Before starting college in Canada, after his parents had recently died in a plane crash, when he was visiting Portugal by himself:


“I awoke suddenly…confused. I couldn’t remember anything—my name, my age, where I was—complete amnesia. I knew that I was thinking in English, that much I knew right away. My identity was tied to the English language. And I knew that I was a woman, that also. English-speaking and a woman. That was the core of my being. The rest, the ornaments of identity, came several seconds later, after some mental groping. What I remember most clearly of this confusion is the feeling that came upon me afterwards, the feeling that everything was all right. I looked about the dark room. A deep sense of peace sifted through me, so deep that it felt like a dissolution. I was falling asleep again. I lay on my side, brought the sheet up to my neck and returned, smiling to the realm of Morpheus. Everything was all right.


“This happened on a special night. I got up in the morning, stood naked in front of the mirror looking at myself and thought, ‘I’m a Canadian, a woman —and a voter.’


“It was my birthday. I was now eighteen years old. Full citizen” (1, pp. 107-108).

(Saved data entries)
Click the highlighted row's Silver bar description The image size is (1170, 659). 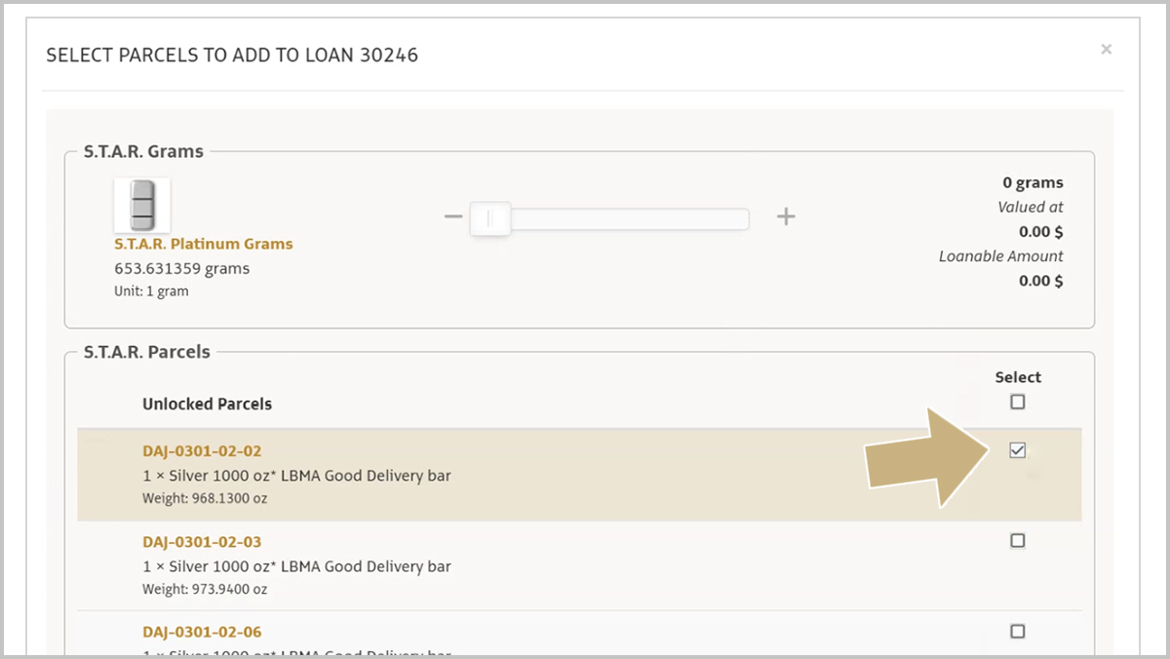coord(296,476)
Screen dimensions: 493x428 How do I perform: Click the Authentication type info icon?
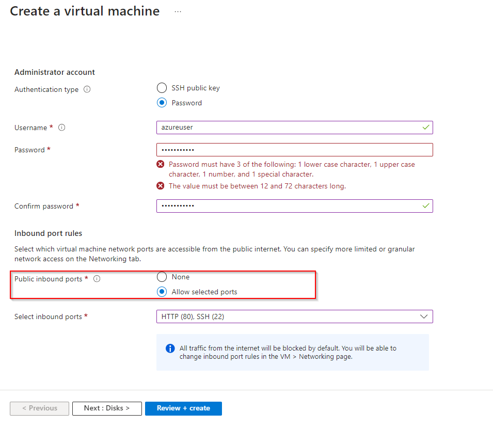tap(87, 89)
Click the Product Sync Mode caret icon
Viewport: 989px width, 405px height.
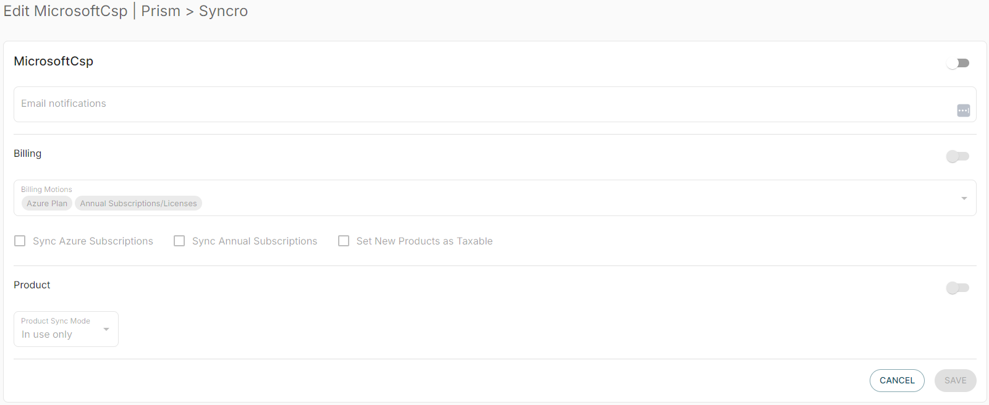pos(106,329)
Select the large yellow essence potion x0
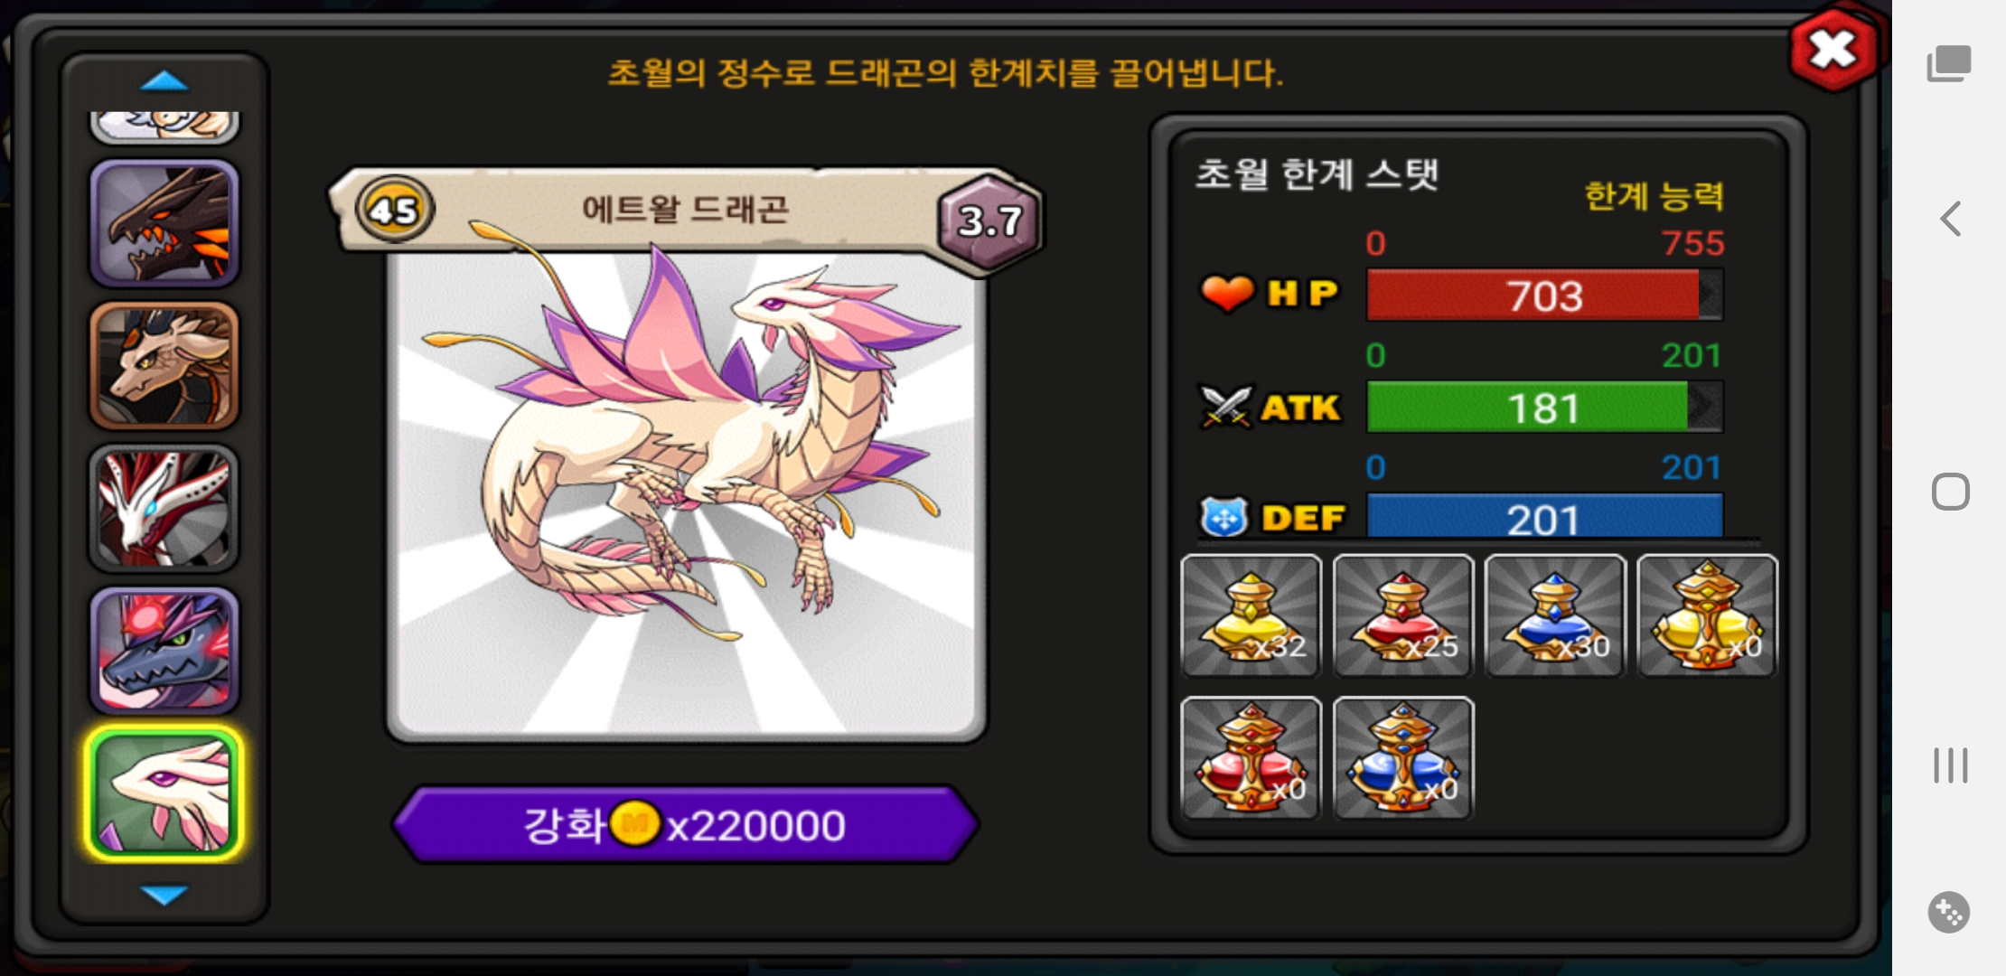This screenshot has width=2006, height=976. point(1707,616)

...

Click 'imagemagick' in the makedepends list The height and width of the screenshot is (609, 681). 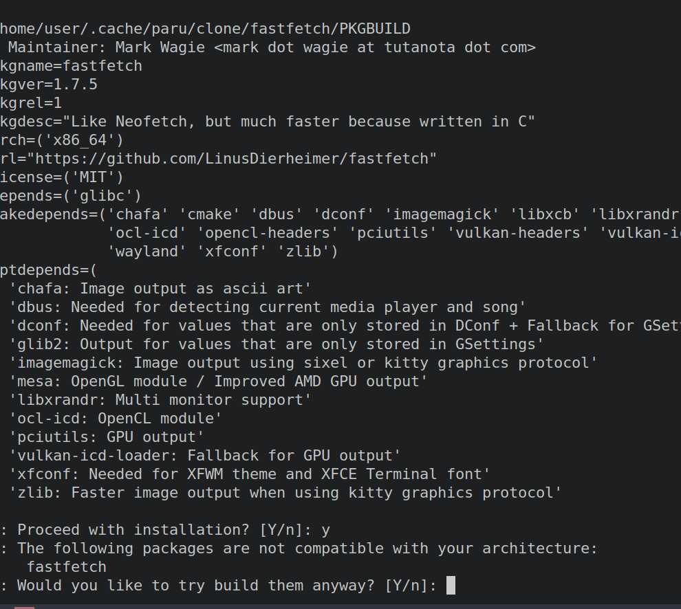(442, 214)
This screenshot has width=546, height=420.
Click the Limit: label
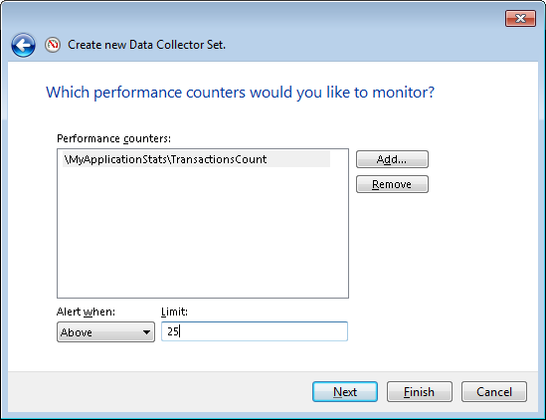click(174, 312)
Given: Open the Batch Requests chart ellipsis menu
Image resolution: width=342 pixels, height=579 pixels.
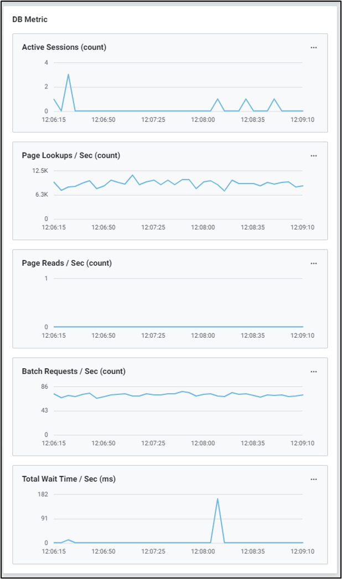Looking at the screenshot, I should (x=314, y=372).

**TASK SET**.
**A)** In the passage about waking with amnesia, what age did the narrator turn on that birthday?
**B)** Please continue the passage about waking with amnesia, picking up after its last sentence.

**ANSWERS BY ITEM**.
**A)** Eighteen years old.

**B)**
Comment: The above is best explained by his switching to an English-speaking, female, alternate personality, with amnesia for his regular male, English and French-speaking personality. He has the mirror symptom of multiple personality that I have discussed in various past posts: He looks in a mirror and sees, instead of his regular self, the image of an alternate personality. Search “mirror” and/or “mirrors” in this blog for related past posts.


I will read on to see whether the author probably based the above on his own, similar, understanding, or on his own personal experience.


1. Yann Martel. Self (a novel). Toronto, Alfred A. Knopf Canada, 1996.